ACTIVITY: Leave out the pictures and copy each record below exactly.

[Saved entries]
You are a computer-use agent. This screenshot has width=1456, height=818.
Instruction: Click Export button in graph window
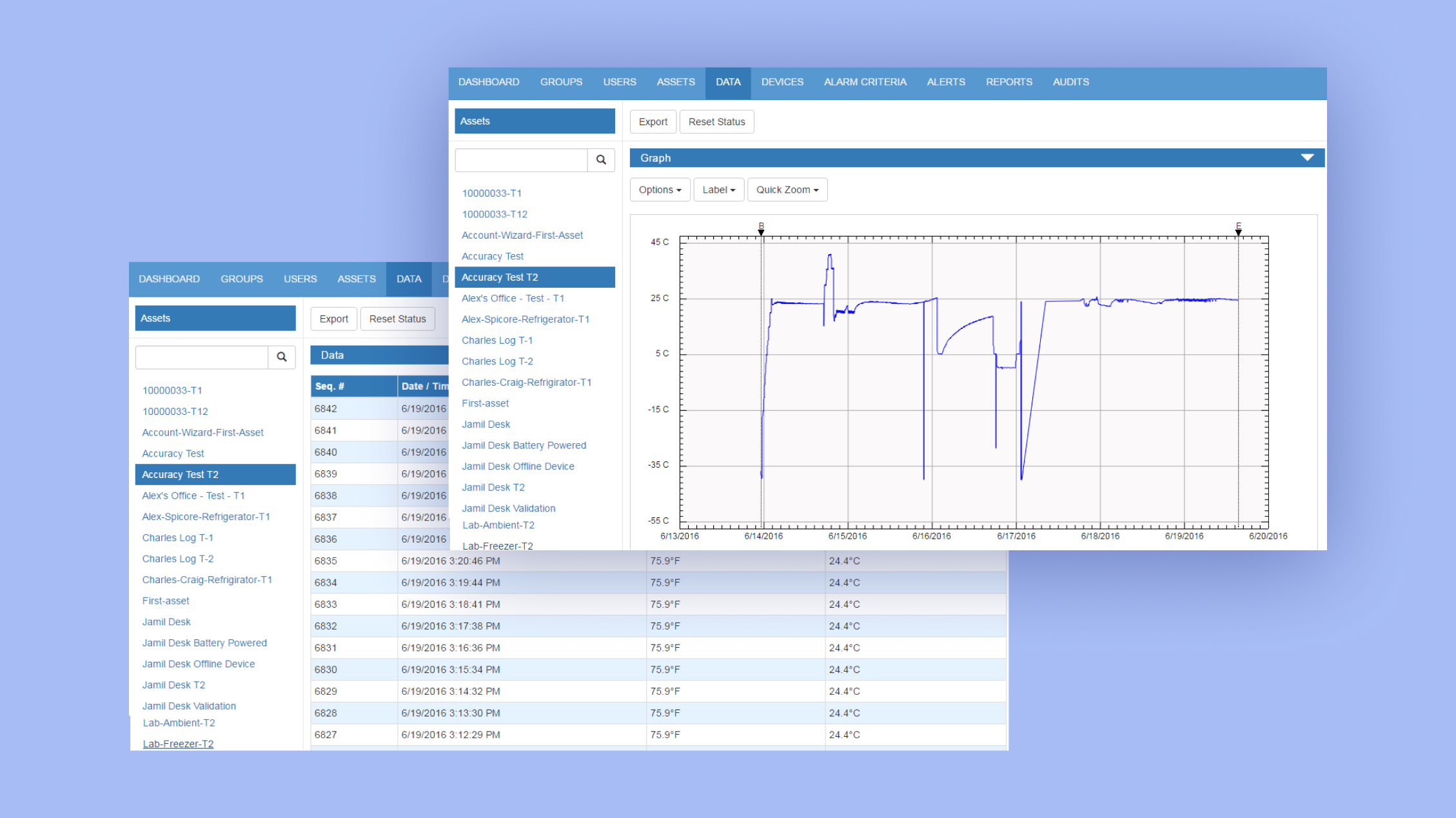653,122
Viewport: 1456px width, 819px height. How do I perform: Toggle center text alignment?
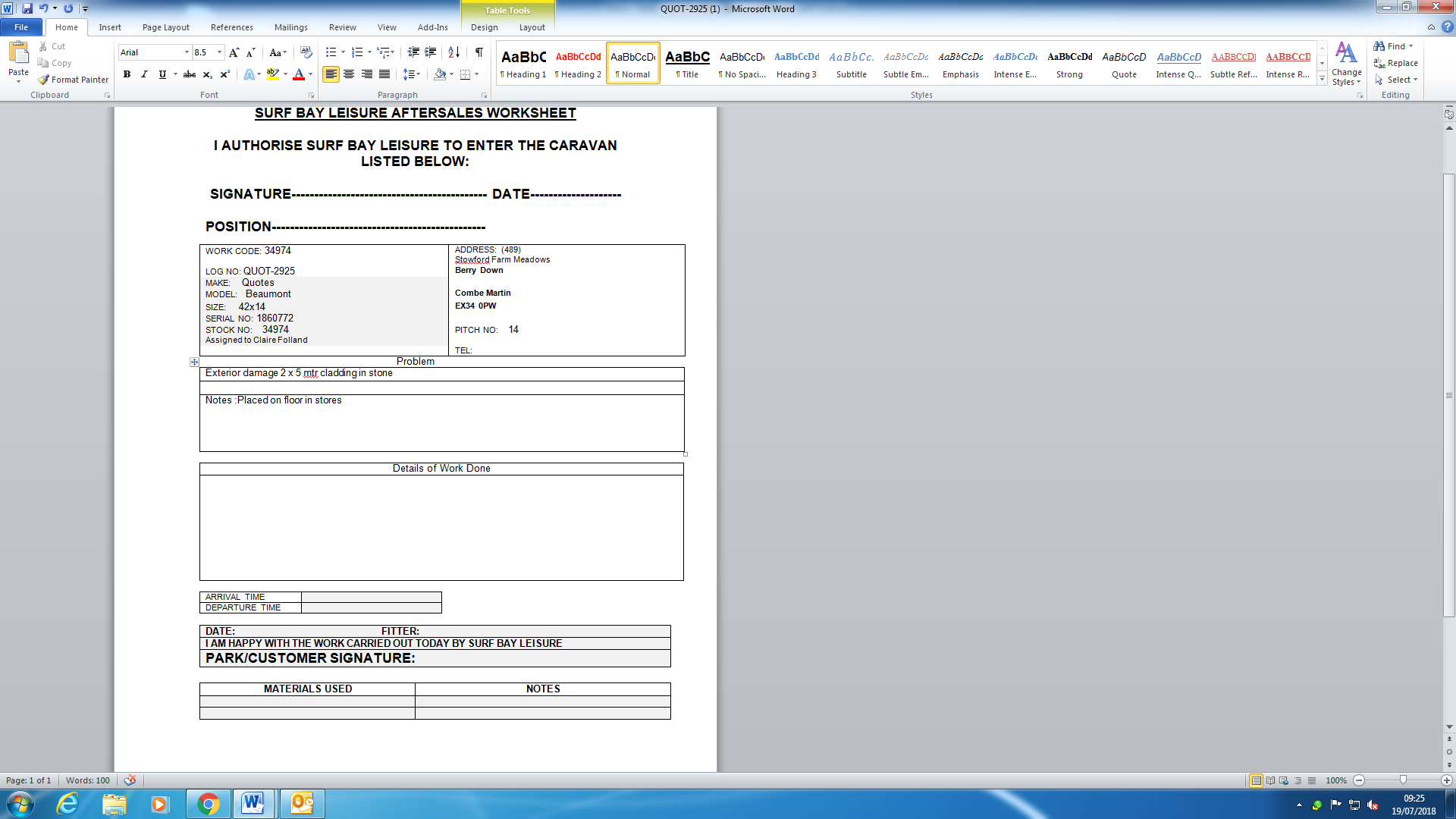click(349, 74)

EXERCISE SOLUTION:
You are a computer-use agent. This screenshot has width=1456, height=818.
Instruction: Click Export button in graph window
653,122
Viewport: 1456px width, 819px height. How do I perform: Toggle center text alignment?
click(349, 74)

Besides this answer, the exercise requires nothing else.